The two main characteristics of graphs the complex graph generator uses are the normalized number of links and the normalized vertex-to-vertex distance. These measures need to be normalized to size if the generator is to make graphs (and later back-annotate graphs) of different sizes. Effectively, the graph's size won't affect the scale of these two measurements. The number of links and vertex-to-vertex distance would be unbounded if not normalized. The normalized number of links, ρ, is the sum of all edges in the graph, divided by the number of nodes choose two. This gives an approximate measure of the density of a graph. The normalized vertex-to-vertex distance, d, is slightly more complex. It is the sum over all nodes, the shortest distance to all other nodes. Divided by the number of nodes choose two, and divide again by the graph's maximum diameter; this gives an approximate measure of the graph's connectivity. (The real takeaway is that it's just a normalized connectivity measure.)

B. Complex Graphs

A complex graph generator can be made that optimizes the ratio of these two measures. Essentially, it balances how much "cost" or the number of links the graph has with the "connectivity" or how connected the graph is. For example, an optimized subway system considers the cost of a new track and the distance between any two stations. That ratio will differ in social networks where connections are cheaper so there is more connectivity.

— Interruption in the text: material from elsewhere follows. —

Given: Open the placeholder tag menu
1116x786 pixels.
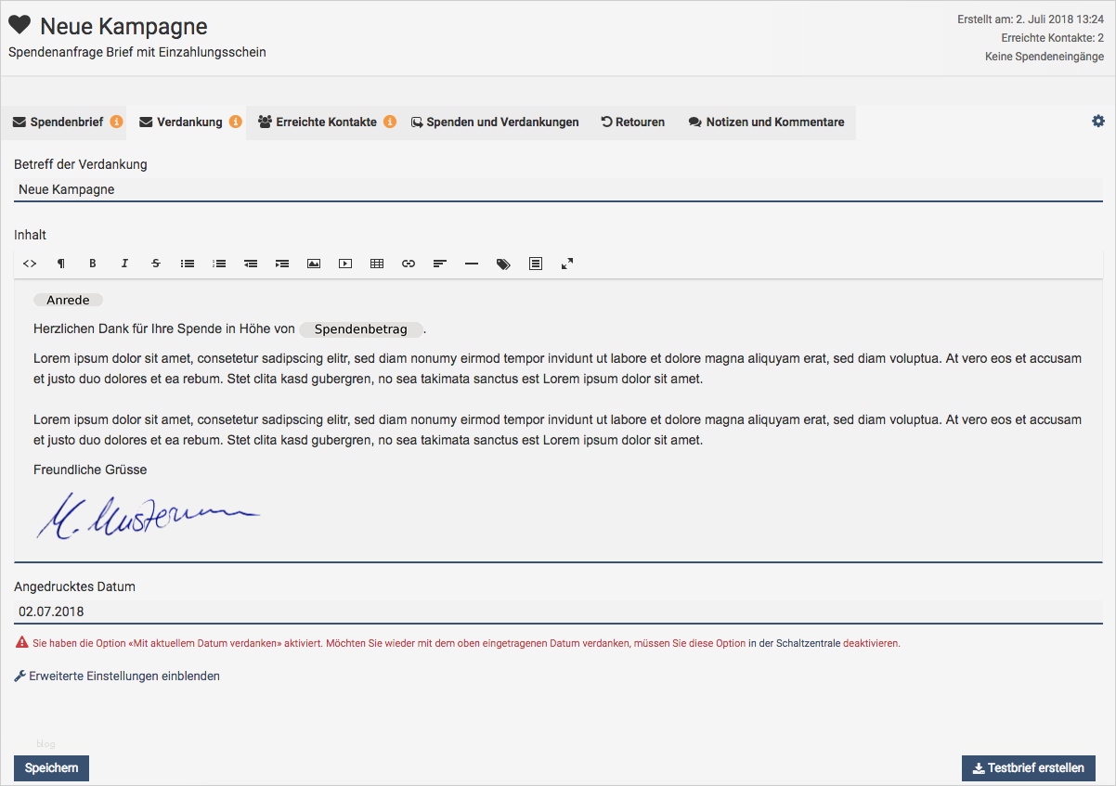Looking at the screenshot, I should [x=503, y=263].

Figure from “Optimization in complex networks” showing how graph structure changes as this ratio (lambda) is swept from 0 to 1. A being exponential, B being scale free, and C being star.

The final equation used for optimization is:

E(λ) = λd + (1 − λ)ρ

The complex networks paper showed that as λ was swept from 0 to 1, graphs with many different structures were made. [4] The algorithm to generate this graph for any λ and number of nodes is as follows.

1. Generate a graph with a Poissonian distribution of p(0)=0.2 with the selected number of nodes.

2. Randomly select two nodes.

3. If an edge exists between the nodes, remove it; if not, add an edge.

4. Calculate E(λ), and if it is reduced, commit the change; if not, throw away the change.

5. Repeat from two until all possible edges are visited with no committed change.

This algorithm is computationally costly, so the Methodology section proposes a more optimized algorithm that provides similar results in less time.

Looking back at the characteristics mentioned before, this generator is more straightforward than a recursive generator; it is more parsimonious as it has one parameter and is flexible as it generates various graphs. Later in the article, the generated graphs' realism and back-annotation ability will be described further.

IV. METHODOLOGY

A. Seed Graph Generation

The complex graph algorithm must start with a seed graph. To do this, NetworkX's Erdos-Renyi generator was used with a mean of 0.2. [14] This generator worked well because it generated a connected graph with a Poissonian distribution. Seed graphs of size 100 to 50k were made. However, only two of the seed graphs were used: 259 and 505.

B. Complex Graph Generation

The complex graphs were also generated using the NetworkX Python package. Initially, NetworkX's reputation for being the worst-performing graph package was a concern; however, the scalability of the complex graph algorithm dwarfed the actual graph calculations. The biggest bottleneck was calculating a graph's normalized vertex distance; surprisingly, NewtorkX performed fastest on smaller graphs. (This is most likely because it gave me access to the Python Generation object, which I could use to speed things up.)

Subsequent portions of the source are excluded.